TASK ITEM: Nothing but the lines from the one that contains "Open the 显示 menu" to the end of the records should be printed, both ends included, exactly as given.

◆ ◆ ◆ ◆ ◆

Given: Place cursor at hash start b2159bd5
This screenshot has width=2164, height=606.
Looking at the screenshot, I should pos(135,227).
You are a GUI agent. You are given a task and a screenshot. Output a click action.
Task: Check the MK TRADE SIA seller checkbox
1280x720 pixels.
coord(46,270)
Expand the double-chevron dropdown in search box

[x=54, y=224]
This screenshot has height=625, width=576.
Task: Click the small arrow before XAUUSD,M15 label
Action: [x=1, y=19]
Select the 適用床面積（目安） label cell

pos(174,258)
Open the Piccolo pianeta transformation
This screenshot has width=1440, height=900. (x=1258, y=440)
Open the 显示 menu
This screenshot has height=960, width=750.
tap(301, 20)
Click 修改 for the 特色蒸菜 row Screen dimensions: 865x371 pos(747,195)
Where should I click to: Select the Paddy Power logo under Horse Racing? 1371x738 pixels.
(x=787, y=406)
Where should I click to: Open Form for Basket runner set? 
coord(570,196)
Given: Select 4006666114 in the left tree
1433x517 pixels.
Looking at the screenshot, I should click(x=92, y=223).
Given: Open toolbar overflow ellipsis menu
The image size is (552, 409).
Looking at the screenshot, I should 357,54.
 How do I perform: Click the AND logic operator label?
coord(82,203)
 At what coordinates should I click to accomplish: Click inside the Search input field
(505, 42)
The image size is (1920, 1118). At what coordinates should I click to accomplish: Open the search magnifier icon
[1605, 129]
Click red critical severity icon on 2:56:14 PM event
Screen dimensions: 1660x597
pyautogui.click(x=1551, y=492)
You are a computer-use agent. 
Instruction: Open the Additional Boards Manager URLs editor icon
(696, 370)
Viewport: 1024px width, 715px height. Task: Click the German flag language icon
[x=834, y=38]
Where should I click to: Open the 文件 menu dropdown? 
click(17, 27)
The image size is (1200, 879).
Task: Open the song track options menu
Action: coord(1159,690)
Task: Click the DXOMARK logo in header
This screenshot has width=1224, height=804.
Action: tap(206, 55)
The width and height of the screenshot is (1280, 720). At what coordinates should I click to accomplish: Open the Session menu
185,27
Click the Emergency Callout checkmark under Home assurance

◆ ◆ ◆ ◆ ◆

PROBLEM SOLUTION:
Open the 显示 menu
This screenshot has height=960, width=750.
tap(301, 20)
Click 修改 for the 特色蒸菜 row Screen dimensions: 865x371 pos(747,195)
Where should I click to: Select the Paddy Power logo under Horse Racing? 1371x738 pixels.
(x=787, y=406)
Where should I click to: Open Form for Basket runner set? 
coord(570,196)
Given: Select 4006666114 in the left tree
1433x517 pixels.
Looking at the screenshot, I should click(x=92, y=223).
Given: Open toolbar overflow ellipsis menu
The image size is (552, 409).
Looking at the screenshot, I should 357,54.
 How do I perform: Click the AND logic operator label?
coord(82,203)
 At what coordinates should I click to accomplish: Click inside the Search input field
(505, 42)
The image size is (1920, 1118). At what coordinates should I click to accomplish: Open the search magnifier icon
[1605, 129]
Click red critical severity icon on 2:56:14 PM event
Screen dimensions: 1660x597
pyautogui.click(x=1551, y=492)
You are a computer-use agent. 
Instruction: Open the Additional Boards Manager URLs editor icon
(696, 370)
Viewport: 1024px width, 715px height. Task: Click the German flag language icon
[x=834, y=38]
Where should I click to: Open the 文件 menu dropdown? 
click(17, 27)
The image size is (1200, 879).
Task: Open the song track options menu
Action: coord(1159,690)
Task: Click the DXOMARK logo in header
This screenshot has width=1224, height=804.
Action: tap(206, 55)
The width and height of the screenshot is (1280, 720). At what coordinates should I click to accomplish: Open the Session menu
185,27
Click the Emergency Callout checkmark under Home assurance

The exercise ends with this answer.